For written language yes, spoken it doesn't really matter as people will cut you a lot of slack.

In Spain there was a football comentator from England, Michael Robinson. Robinson had an obvious English accent and even though his Spanish was very very good, but he still he messed some things -including genre- and nobdy cared. He was a comentator for many years and people liked him a lot.

In the US you have other examples of the same things. For instance I can think of Sofia Vergara and Charo to name the first that come to my mind. Both quite popular and I can spot their accent and some mistakes instantly and I'm not even a native speaker.

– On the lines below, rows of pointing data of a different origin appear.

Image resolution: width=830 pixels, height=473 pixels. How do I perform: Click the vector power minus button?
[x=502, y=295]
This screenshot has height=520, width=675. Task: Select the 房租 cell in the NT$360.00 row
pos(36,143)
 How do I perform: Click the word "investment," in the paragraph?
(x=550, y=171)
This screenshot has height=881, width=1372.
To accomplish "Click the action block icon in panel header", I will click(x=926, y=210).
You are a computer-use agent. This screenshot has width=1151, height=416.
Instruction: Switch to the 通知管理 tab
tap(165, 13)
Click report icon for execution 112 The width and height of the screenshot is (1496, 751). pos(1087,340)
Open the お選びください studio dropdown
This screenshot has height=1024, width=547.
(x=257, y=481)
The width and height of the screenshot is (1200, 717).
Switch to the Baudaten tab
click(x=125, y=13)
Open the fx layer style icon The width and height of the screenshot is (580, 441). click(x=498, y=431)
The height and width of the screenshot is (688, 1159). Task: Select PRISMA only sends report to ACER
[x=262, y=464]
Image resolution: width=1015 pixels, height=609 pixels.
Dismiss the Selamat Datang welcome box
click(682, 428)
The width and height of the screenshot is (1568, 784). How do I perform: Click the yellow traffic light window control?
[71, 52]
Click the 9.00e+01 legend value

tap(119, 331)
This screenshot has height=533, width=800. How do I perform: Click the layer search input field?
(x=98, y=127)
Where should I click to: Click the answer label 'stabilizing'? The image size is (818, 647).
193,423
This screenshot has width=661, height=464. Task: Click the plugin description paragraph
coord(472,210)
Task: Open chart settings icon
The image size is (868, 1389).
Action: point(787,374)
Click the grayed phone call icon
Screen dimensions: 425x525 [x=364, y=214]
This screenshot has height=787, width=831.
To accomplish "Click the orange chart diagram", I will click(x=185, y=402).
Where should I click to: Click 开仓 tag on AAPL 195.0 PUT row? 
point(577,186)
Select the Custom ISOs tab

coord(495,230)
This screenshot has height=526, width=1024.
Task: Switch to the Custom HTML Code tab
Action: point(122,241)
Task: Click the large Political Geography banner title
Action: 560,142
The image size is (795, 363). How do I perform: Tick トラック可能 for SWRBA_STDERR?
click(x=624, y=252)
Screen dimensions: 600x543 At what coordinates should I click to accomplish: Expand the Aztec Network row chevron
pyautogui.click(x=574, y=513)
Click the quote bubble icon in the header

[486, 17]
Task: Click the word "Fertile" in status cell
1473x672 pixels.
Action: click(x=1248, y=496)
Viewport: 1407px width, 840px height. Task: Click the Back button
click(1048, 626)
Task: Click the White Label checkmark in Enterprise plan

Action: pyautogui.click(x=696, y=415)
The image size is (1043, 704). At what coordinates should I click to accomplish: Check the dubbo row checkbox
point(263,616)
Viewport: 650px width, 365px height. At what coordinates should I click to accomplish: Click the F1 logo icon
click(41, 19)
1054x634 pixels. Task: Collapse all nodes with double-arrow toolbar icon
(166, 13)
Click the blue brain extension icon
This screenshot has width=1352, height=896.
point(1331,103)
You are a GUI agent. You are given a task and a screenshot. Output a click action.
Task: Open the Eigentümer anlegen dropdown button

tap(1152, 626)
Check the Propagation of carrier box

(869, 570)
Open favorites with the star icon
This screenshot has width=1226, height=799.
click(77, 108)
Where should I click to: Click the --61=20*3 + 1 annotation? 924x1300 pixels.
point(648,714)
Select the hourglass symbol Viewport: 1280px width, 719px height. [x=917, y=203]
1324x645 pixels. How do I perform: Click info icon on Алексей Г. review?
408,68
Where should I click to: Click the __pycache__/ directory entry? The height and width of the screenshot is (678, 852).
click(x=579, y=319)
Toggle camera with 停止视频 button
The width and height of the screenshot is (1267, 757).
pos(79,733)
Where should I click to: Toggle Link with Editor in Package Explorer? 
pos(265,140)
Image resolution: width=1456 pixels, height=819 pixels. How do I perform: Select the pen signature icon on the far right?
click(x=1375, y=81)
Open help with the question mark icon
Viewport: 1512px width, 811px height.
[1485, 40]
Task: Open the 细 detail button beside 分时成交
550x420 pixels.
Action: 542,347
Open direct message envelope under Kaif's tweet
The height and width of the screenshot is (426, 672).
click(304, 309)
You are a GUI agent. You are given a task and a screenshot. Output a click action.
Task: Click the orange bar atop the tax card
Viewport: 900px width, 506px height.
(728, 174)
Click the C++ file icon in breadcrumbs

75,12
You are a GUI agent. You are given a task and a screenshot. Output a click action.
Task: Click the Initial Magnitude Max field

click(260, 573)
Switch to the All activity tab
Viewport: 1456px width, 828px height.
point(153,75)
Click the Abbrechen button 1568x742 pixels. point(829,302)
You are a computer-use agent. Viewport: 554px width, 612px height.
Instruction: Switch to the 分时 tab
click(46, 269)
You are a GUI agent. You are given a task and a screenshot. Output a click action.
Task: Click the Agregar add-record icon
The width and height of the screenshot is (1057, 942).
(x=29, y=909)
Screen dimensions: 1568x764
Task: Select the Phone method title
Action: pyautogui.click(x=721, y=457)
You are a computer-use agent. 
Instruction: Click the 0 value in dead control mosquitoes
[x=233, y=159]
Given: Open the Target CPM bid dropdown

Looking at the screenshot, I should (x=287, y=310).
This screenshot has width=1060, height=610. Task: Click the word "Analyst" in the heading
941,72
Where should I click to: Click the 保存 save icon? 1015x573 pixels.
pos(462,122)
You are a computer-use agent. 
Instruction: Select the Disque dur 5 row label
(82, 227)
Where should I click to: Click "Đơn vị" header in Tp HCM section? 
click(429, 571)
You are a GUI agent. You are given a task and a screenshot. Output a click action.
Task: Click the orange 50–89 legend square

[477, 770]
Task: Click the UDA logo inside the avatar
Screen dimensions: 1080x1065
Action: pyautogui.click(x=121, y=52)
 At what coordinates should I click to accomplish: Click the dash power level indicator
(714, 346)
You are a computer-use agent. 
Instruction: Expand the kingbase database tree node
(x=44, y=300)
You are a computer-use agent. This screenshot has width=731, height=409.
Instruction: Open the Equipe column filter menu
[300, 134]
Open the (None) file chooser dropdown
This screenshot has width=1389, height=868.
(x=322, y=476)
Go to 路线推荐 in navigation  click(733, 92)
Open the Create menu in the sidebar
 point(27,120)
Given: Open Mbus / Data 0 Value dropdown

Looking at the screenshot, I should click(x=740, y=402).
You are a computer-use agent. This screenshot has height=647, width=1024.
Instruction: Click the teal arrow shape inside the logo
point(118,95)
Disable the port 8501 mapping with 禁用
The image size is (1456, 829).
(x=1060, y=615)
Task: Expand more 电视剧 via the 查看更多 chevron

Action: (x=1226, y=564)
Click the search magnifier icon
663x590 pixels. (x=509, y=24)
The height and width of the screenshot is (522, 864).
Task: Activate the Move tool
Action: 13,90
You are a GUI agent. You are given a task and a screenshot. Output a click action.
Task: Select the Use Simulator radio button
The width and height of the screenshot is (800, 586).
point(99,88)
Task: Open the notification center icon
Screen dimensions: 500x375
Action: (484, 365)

Also I mess gender a lot myself when I speak English and people don't seem to care.

2 comments

It really does matter for spoken language as much as for written. Yes people will be able to understand meaning most of the time, but no, you will sound as bad as if we're writing.

It is one thing if you mix up gender occasionally. It is entirely different if you just don't care and get it wrong often. And entirely different if you do it as part of shtick intentionally mixing it in specific way.

Accent and ignoring genders or suffixes are different things. You really can't equate them.

Note that if you're coming from a non-gendered language you'll mess it up frequently even if you care. There's a reason Chinese people are notorious for getting gender wrong!
You will mess it up even if coming from other gendered language, because the genders will he different.

But it is one of things you do end up memorizing the same way you memorize the word itself or its conjugations. It just does not make sense to go "I don't care about this stuff and won't learn it" and then demand language app will accommodate your refusal to learn gender.

In the case of Charo and Sofia Vergara, the accent and grammar mistakes are a cultivated part of the brand.
Arnold Schwarzenegger has a dialect coach: his Austrian German accent has faded through years of living in the US, but it’s what his audience expects so he trains himself in it before each new movie.